TO DO: When the records are reproduced, each one must match exactly, and no picture may be kept.
*** DATA FOR PROCESSING ***
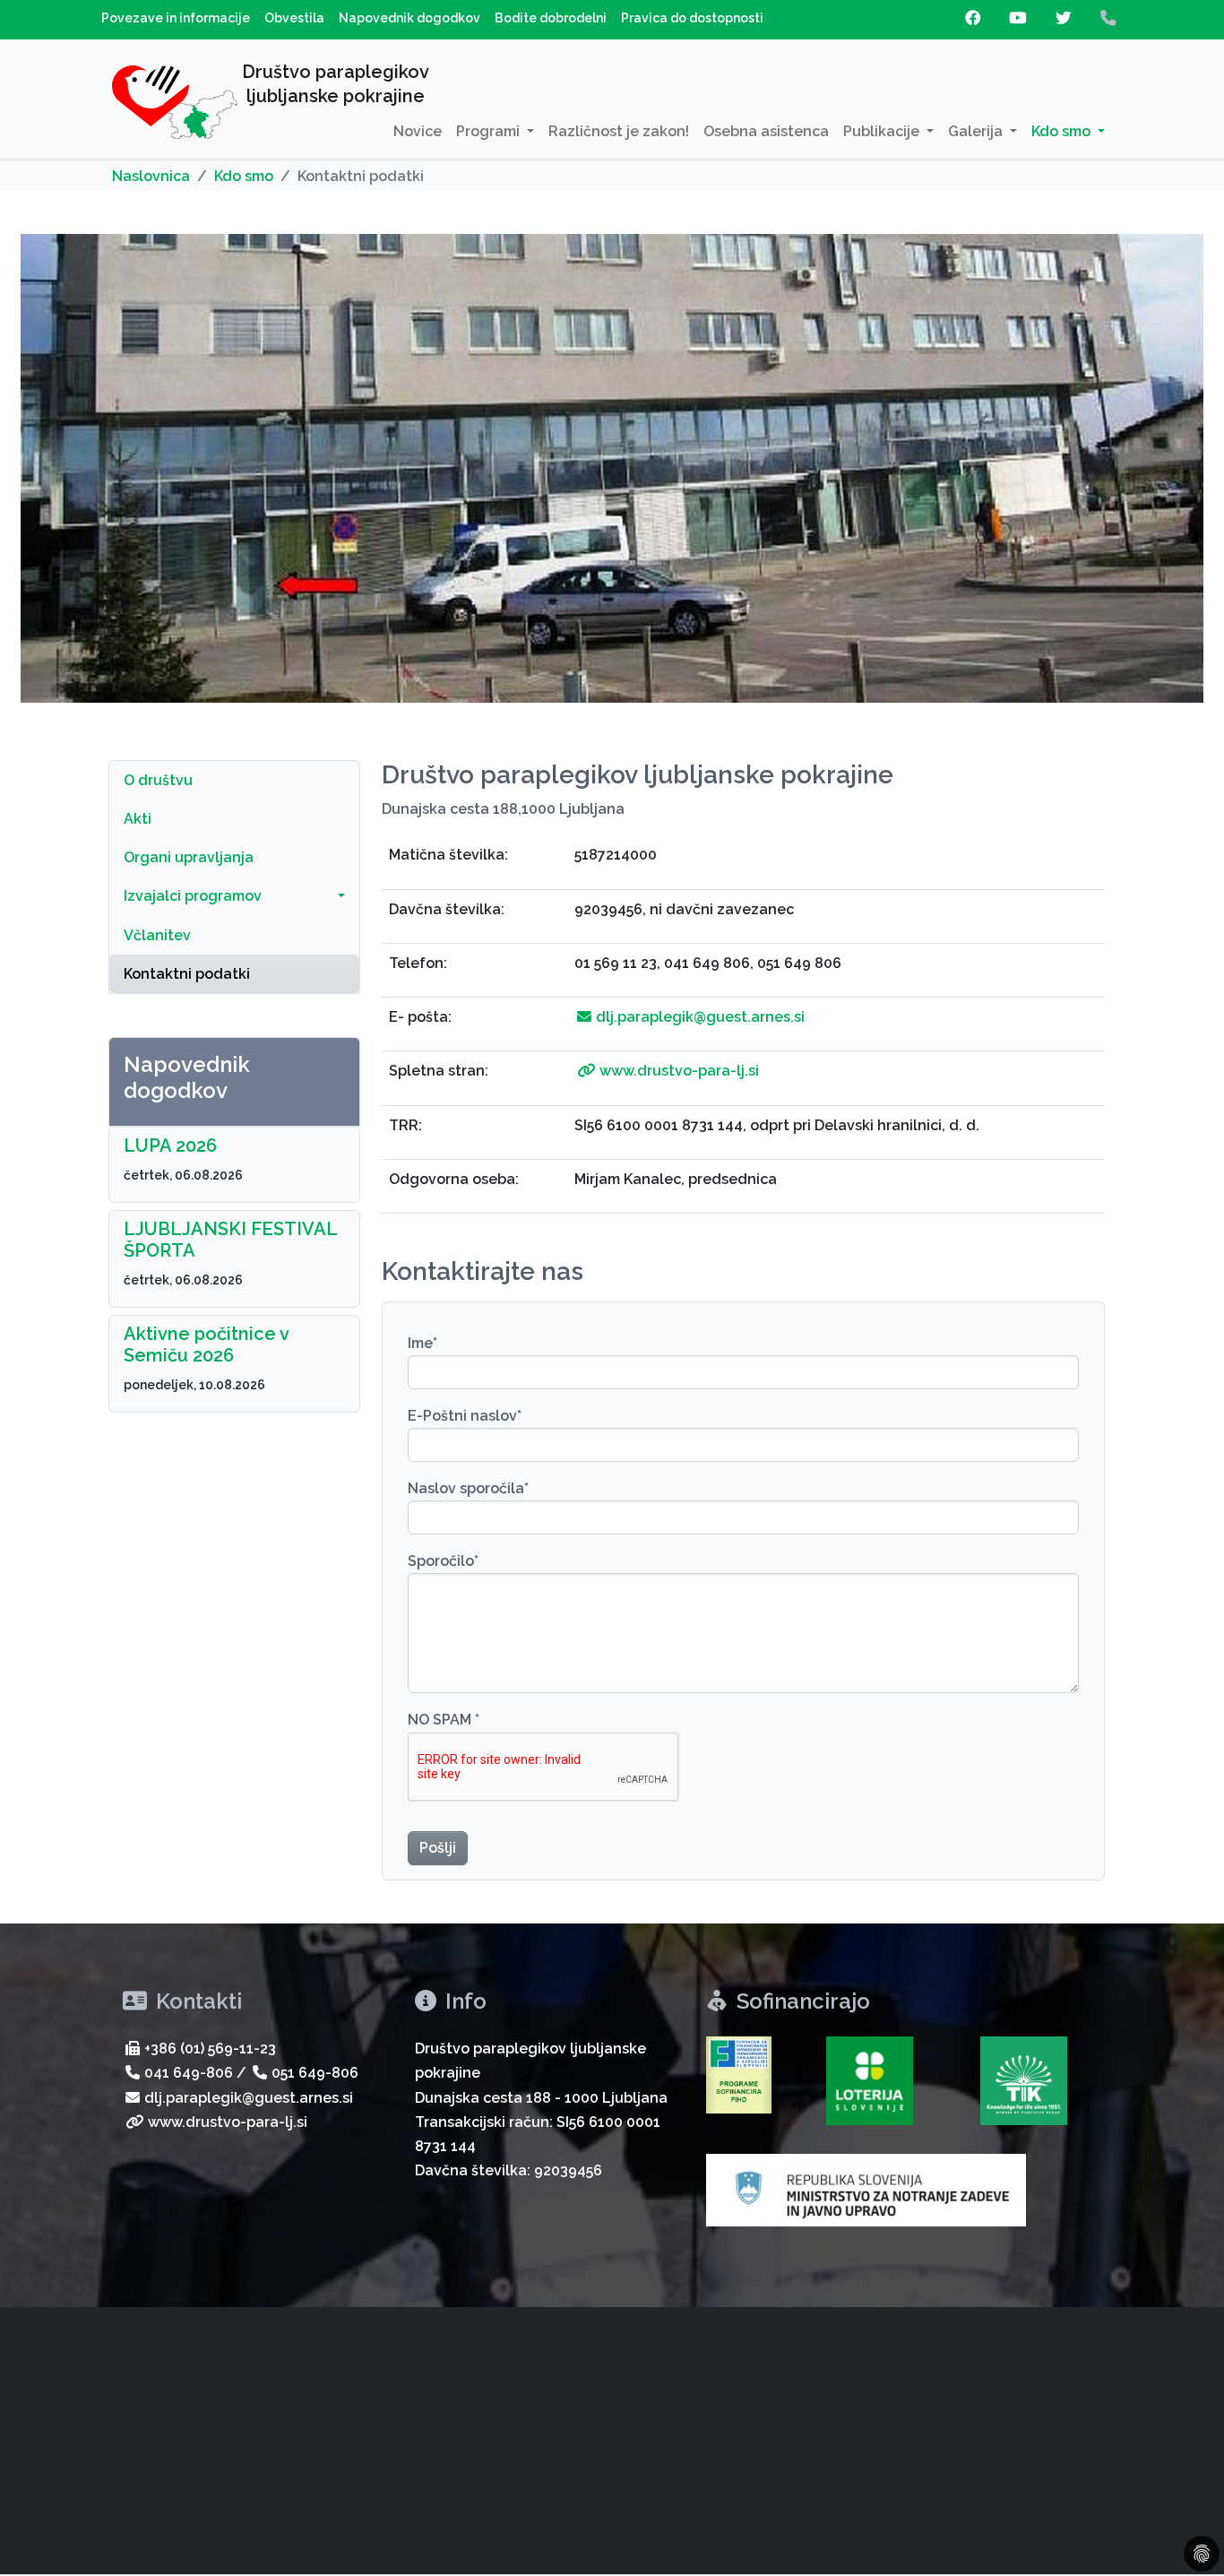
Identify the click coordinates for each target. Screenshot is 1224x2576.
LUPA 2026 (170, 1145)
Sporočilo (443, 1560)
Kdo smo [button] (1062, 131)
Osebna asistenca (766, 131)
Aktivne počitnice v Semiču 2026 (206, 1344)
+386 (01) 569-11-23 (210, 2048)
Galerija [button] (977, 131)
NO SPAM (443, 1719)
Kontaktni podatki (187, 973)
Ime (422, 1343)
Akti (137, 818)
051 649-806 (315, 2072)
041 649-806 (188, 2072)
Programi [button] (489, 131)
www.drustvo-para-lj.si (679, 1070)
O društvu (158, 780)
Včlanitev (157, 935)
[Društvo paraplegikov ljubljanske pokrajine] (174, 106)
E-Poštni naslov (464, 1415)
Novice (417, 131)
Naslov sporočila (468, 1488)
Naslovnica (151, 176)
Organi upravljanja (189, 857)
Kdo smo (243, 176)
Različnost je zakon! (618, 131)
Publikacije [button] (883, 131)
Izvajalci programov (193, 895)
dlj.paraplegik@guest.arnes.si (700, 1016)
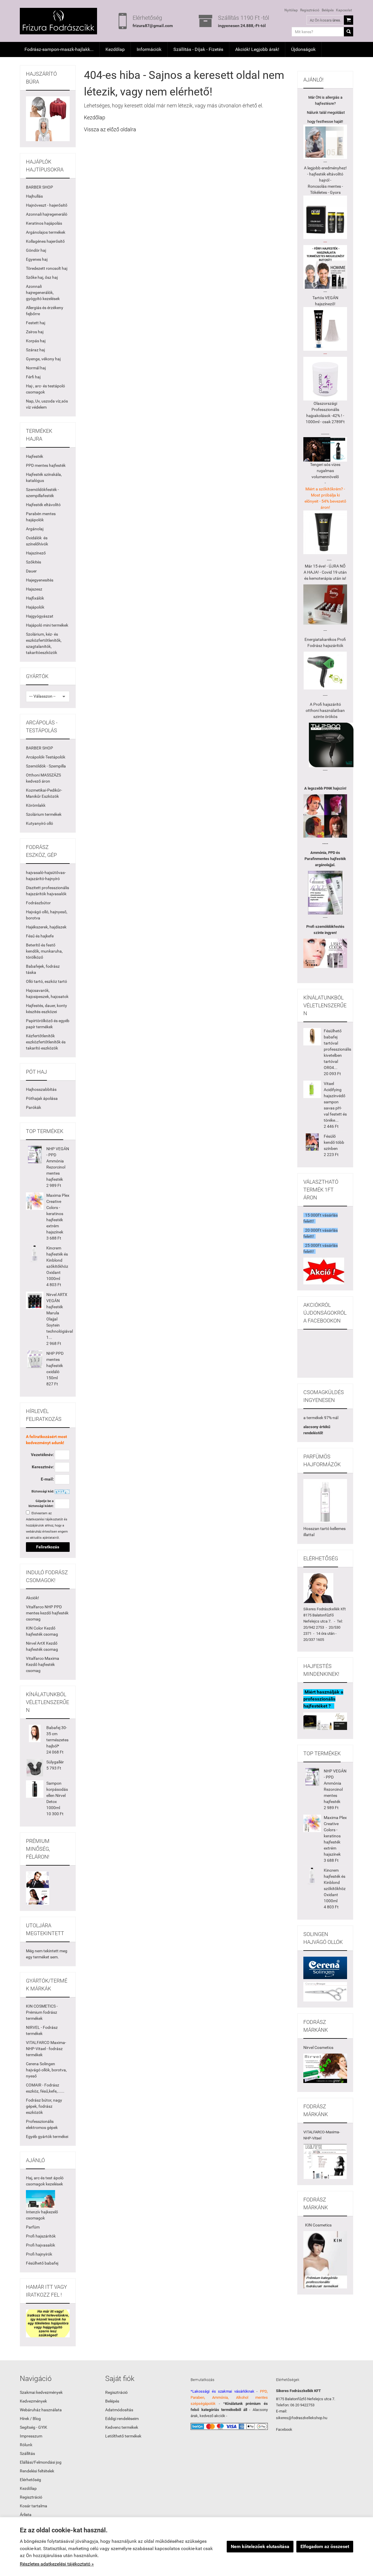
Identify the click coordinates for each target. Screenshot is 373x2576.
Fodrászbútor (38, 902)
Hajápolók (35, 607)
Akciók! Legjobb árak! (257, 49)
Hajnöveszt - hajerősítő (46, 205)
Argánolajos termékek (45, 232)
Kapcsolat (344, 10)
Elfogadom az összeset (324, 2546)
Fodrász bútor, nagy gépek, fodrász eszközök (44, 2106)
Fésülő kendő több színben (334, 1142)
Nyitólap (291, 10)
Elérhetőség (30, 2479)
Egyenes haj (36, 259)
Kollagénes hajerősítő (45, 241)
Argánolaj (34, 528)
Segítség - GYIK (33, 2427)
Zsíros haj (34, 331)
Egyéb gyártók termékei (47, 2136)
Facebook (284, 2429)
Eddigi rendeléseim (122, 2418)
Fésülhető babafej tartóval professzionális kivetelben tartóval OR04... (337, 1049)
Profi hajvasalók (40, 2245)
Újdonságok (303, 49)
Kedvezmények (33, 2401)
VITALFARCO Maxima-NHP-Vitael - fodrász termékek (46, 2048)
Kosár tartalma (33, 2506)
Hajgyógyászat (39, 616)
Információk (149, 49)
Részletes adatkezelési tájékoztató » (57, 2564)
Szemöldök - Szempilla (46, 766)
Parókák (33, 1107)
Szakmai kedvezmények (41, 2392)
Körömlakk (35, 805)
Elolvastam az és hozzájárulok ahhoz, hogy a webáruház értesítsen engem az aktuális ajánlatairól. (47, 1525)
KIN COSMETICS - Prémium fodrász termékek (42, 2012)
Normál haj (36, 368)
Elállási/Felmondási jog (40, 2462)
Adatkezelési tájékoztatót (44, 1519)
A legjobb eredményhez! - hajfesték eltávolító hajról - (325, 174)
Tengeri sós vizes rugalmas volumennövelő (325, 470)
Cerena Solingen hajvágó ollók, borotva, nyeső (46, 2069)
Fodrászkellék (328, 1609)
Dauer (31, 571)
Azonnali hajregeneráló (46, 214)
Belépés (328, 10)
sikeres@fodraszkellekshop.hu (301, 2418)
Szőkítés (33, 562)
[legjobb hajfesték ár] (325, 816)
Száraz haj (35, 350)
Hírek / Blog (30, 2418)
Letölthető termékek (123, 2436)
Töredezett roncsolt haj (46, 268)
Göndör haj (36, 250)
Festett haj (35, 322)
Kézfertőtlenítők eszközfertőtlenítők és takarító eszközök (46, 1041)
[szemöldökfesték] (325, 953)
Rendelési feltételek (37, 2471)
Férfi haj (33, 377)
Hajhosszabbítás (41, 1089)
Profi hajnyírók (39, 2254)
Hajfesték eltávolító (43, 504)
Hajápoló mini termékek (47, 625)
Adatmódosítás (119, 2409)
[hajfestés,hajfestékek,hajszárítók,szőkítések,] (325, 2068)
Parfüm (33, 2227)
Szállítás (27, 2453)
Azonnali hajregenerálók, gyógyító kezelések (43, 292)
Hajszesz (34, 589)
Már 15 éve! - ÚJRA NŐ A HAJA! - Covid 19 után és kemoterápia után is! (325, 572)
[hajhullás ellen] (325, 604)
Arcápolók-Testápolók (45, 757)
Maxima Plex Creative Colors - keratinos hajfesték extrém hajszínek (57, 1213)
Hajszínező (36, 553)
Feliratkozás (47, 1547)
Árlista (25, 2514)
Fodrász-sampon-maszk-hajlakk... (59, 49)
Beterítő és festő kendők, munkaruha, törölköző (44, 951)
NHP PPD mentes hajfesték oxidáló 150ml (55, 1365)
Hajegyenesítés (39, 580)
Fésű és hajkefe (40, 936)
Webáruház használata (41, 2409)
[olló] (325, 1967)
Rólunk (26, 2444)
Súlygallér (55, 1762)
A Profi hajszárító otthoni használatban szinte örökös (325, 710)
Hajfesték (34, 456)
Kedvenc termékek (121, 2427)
*** End of DATA FOR PROCESSING ***
RESPONSE FOR THIS EXERCISE:
Identify the click coordinates for each target. Screenshot is 1224x2576.
LUPA 2026 (170, 1145)
Sporočilo (443, 1560)
Kdo smo [button] (1062, 131)
Osebna asistenca (766, 131)
Aktivne počitnice v Semiču 2026 (206, 1344)
+386 (01) 569-11-23 (210, 2048)
Galerija [button] (977, 131)
NO SPAM (443, 1719)
Kontaktni podatki (187, 973)
Ime (422, 1343)
Akti (137, 818)
051 649-806 (315, 2072)
041 649-806 (188, 2072)
Programi [button] (489, 131)
www.drustvo-para-lj.si (679, 1070)
O društvu (158, 780)
Včlanitev (157, 935)
[Društvo paraplegikov ljubljanske pokrajine] (174, 106)
E-Poštni naslov (464, 1415)
Novice (417, 131)
Naslov sporočila (468, 1488)
Naslovnica (151, 176)
Organi upravljanja (189, 857)
Kdo smo (243, 176)
Različnost je zakon! (618, 131)
Publikacije [button] (883, 131)
Izvajalci programov (193, 895)
dlj.paraplegik@guest.arnes.si (700, 1016)
Identify the click coordinates for each target. Screenshot is 373x2576.
Fodrászbútor (38, 902)
Hajápolók (35, 607)
Akciók! Legjobb árak! (257, 49)
Hajnöveszt - hajerősítő (46, 205)
Argánolajos termékek (45, 232)
Kapcsolat (344, 10)
Elfogadom az összeset (324, 2546)
Fodrász bútor, nagy gépek, fodrász eszközök (44, 2106)
Fésülő kendő több színben (334, 1142)
Nyitólap (291, 10)
Elérhetőség (30, 2479)
Egyenes haj (36, 259)
Kollagénes hajerősítő (45, 241)
Argánolaj (34, 528)
Segítség - GYIK (33, 2427)
Zsíros haj (34, 331)
Egyéb gyártók termékei (47, 2136)
Facebook (284, 2429)
Eddigi rendeléseim (122, 2418)
Fésülhető babafej tartóval professzionális kivetelben tartóval OR04... (337, 1049)
Profi hajvasalók (40, 2245)
Újdonságok (303, 49)
Kedvezmények (33, 2401)
VITALFARCO Maxima-NHP-Vitael - fodrász termékek (46, 2048)
Kosár tartalma (33, 2506)
Hajgyógyászat (39, 616)
Információk (149, 49)
Részletes adatkezelési tájékoztató » (57, 2564)
Szemöldök - Szempilla (46, 766)
Parókák (33, 1107)
Szakmai kedvezmények (41, 2392)
Körömlakk (35, 805)
Elolvastam az és hozzájárulok ahhoz, hogy a webáruház értesítsen engem az aktuális ajánlatairól. (47, 1525)
KIN COSMETICS - Prémium fodrász termékek (42, 2012)
Normál haj (36, 368)
Elállási/Felmondási jog (40, 2462)
Adatkezelési tájékoztatót (44, 1519)
A legjobb eredményhez! - hajfesték eltávolító hajról - (325, 174)
Tengeri sós vizes rugalmas volumennövelő (325, 470)
Cerena Solingen hajvágó ollók, borotva, nyeső (46, 2069)
Fodrászkellék (328, 1609)
Dauer (31, 571)
Azonnali hajregeneráló (46, 214)
Belépés (328, 10)
sikeres@fodraszkellekshop.hu (301, 2418)
Szőkítés (33, 562)
[legjobb hajfesték ár] (325, 816)
Száraz haj (35, 350)
Hírek / Blog (30, 2418)
Letölthető termékek (123, 2436)
Töredezett roncsolt haj (46, 268)
Göndör haj (36, 250)
Festett haj (35, 322)
Kézfertőtlenítők eszközfertőtlenítők és takarító eszközök (46, 1041)
[szemöldökfesték] (325, 953)
Rendelési feltételek (37, 2471)
Férfi haj (33, 377)
Hajhosszabbítás (41, 1089)
Profi hajnyírók (39, 2254)
Hajfesték eltávolító (43, 504)
Hajápoló mini termékek (47, 625)
Adatmódosítás (119, 2409)
[hajfestés,hajfestékek,hajszárítók,szőkítések,] (325, 2068)
Parfüm (33, 2227)
Szállítás (27, 2453)
Azonnali hajregenerálók, gyógyító kezelések (43, 292)
Hajszesz (34, 589)
Már 15 éve! - ÚJRA NŐ A HAJA! - Covid 19 után és kemoterápia után is! (325, 572)
[hajhullás ellen] (325, 604)
Arcápolók-Testápolók (45, 757)
Maxima Plex Creative Colors - keratinos hajfesték extrém hajszínek (57, 1213)
Hajszínező (36, 553)
Feliratkozás (47, 1547)
Árlista (25, 2514)
Fodrász-sampon-maszk-hajlakk... (59, 49)
Beterítő és festő kendők, munkaruha, törölköző (44, 951)
NHP PPD mentes hajfesték oxidáló 150ml (55, 1365)
Hajegyenesítés (39, 580)
Fésű és hajkefe (40, 936)
Webáruház használata (41, 2409)
[olló] (325, 1967)
Rólunk (26, 2444)
Súlygallér (55, 1762)
A Profi hajszárító otthoni használatban szinte örökös (325, 710)
Hajfesték (34, 456)
Kedvenc termékek (121, 2427)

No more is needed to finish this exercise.